The fell is normally climbed from Coniston via Church Beck and the mines. Alternatives include the south ridge and the path to Goat's Water, both ascending from the Walna Scar Road. The car park at the top of the metalled section provides a headstart for these routes. The Walna Scar Road can also be reached from Torver, or from Seathwaite in the Duddon Valley, although the latter results in an indirect climb via Dow Crag.

The summit of the fell carries a construction, a combined slate platform and cairn. The view from the summit on a clear day includes much of the southern Lake District, Morecambe Bay, Blackpool Tower, Winter Hill in the Pennines, the Lancashire coast and the Isle of Man. Perhaps the highlight is the close-up view of Dow Crag.

==Mining==
Coniston copper mines are reputed to be some of the largest copper mines in Britain, with a vertical distance of around 2000 ft. On the Coniston Old Man itself, slate replaced copper, and over several hundred years, the Old Man slate quarries and mines became some of the largest in England.

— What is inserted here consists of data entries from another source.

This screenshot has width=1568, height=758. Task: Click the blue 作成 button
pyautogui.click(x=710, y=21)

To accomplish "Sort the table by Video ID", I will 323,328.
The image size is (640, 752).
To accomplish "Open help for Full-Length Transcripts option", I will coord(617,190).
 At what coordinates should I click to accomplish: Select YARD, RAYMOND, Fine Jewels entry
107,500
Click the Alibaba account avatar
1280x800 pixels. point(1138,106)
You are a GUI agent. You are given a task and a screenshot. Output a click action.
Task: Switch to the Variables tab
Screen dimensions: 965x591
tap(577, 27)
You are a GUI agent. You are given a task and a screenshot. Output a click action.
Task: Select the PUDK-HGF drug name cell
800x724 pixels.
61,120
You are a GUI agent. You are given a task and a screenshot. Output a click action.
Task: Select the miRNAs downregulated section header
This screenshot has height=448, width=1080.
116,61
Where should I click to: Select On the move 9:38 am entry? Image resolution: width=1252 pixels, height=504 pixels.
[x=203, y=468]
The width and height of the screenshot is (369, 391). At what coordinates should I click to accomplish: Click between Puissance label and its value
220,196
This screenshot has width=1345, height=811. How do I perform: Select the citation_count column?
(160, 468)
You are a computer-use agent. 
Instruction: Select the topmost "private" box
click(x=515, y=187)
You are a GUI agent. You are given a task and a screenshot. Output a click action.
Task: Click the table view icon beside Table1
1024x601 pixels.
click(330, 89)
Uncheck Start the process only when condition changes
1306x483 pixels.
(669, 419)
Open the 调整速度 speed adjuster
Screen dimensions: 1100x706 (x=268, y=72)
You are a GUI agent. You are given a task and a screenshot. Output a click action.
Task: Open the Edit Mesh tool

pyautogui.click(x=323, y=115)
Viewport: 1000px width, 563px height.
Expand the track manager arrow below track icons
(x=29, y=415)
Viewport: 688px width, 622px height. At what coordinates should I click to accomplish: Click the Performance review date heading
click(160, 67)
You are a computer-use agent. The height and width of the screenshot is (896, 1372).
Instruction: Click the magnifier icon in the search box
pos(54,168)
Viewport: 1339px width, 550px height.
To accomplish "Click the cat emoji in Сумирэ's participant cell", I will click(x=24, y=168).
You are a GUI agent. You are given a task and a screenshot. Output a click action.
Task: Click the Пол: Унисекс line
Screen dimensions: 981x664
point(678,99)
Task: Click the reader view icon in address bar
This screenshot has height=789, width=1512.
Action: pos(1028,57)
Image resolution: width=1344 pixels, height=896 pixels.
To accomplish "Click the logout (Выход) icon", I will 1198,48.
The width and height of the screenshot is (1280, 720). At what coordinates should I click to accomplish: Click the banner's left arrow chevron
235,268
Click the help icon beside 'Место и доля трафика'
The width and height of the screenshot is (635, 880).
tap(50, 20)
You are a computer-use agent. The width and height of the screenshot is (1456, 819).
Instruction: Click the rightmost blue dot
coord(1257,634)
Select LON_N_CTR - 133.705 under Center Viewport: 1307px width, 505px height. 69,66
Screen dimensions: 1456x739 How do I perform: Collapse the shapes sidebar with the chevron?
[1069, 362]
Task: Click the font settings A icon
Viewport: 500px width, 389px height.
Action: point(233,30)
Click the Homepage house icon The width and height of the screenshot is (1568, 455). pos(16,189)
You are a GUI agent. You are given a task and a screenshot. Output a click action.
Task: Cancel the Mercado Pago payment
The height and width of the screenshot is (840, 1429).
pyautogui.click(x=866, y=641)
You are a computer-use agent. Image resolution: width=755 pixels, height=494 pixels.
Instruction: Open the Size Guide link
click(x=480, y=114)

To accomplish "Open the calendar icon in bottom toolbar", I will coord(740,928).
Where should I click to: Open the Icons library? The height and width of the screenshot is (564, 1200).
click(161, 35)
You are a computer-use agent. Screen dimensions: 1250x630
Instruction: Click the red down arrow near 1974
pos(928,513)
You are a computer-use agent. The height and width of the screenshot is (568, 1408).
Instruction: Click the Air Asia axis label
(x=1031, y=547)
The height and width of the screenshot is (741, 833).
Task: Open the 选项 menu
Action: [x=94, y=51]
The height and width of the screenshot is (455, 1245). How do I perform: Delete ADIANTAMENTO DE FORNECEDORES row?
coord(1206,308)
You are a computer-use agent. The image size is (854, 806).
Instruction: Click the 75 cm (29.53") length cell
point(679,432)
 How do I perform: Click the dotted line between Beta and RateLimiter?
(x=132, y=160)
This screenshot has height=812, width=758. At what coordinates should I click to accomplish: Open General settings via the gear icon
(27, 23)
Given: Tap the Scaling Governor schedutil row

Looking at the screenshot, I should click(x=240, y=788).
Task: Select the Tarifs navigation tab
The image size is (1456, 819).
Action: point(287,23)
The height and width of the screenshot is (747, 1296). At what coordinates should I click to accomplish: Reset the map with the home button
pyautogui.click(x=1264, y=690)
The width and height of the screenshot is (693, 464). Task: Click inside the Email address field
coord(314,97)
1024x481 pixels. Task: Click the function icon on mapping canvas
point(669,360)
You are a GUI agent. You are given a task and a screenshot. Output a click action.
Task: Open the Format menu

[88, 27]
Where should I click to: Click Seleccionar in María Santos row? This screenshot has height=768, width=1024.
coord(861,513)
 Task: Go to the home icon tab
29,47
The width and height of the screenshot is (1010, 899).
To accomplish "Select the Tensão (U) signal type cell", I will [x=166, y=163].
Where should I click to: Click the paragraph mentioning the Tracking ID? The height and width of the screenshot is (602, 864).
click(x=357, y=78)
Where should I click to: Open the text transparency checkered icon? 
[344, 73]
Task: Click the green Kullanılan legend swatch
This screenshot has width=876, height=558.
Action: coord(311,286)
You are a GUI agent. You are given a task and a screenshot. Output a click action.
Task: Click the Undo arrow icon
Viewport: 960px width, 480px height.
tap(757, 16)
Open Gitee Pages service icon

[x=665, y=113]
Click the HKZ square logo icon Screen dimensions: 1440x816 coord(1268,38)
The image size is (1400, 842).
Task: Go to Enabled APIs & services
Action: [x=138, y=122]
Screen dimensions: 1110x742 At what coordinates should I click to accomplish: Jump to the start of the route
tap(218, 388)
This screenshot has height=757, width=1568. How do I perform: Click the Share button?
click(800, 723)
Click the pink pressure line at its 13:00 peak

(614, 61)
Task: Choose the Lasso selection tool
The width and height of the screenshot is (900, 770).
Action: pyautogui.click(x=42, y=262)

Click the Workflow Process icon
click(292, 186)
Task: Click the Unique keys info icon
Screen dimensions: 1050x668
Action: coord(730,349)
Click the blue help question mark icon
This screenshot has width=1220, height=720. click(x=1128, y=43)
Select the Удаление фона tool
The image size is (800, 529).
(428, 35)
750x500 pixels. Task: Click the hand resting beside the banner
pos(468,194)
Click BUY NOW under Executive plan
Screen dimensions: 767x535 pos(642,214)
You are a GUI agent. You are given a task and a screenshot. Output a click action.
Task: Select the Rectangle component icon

The Old Man slate quarries were believed to have started in the 12th and 13th centuries, although there is little evidence on site of this. By the 1500s the quarries, working a kind of volcanic slate silver-grey in colour, were well established. The earliest major working shortly after this period was probably at Low Water Quarry, where opencast slate was prised from cuttings near the summit; Scald Kop Quarry, where a large cavern was formed from slate extraction on the surface; and the Saddlestone Quarry, again consisting of two 'caves' where slate had been quarried to form underground workings.

==Cultural influences==
The Old Man of Coniston is the inspiration for the so-called Kanchenjunga, the Lake District mountain Arthur Ransome's Swallows and Amazons climb in the Swallows and Amazons novel Swallowdale. The slate quarries and copper mines inspired Pigeon Post, a later novel in the same series. The Old Man of Coniston is also a principal location in the 2020 fantasy young adult novel The Left-Handed Booksellers of London by Garth Nix.

The Aetherius Society considers it to be one of its 19 holy mountains.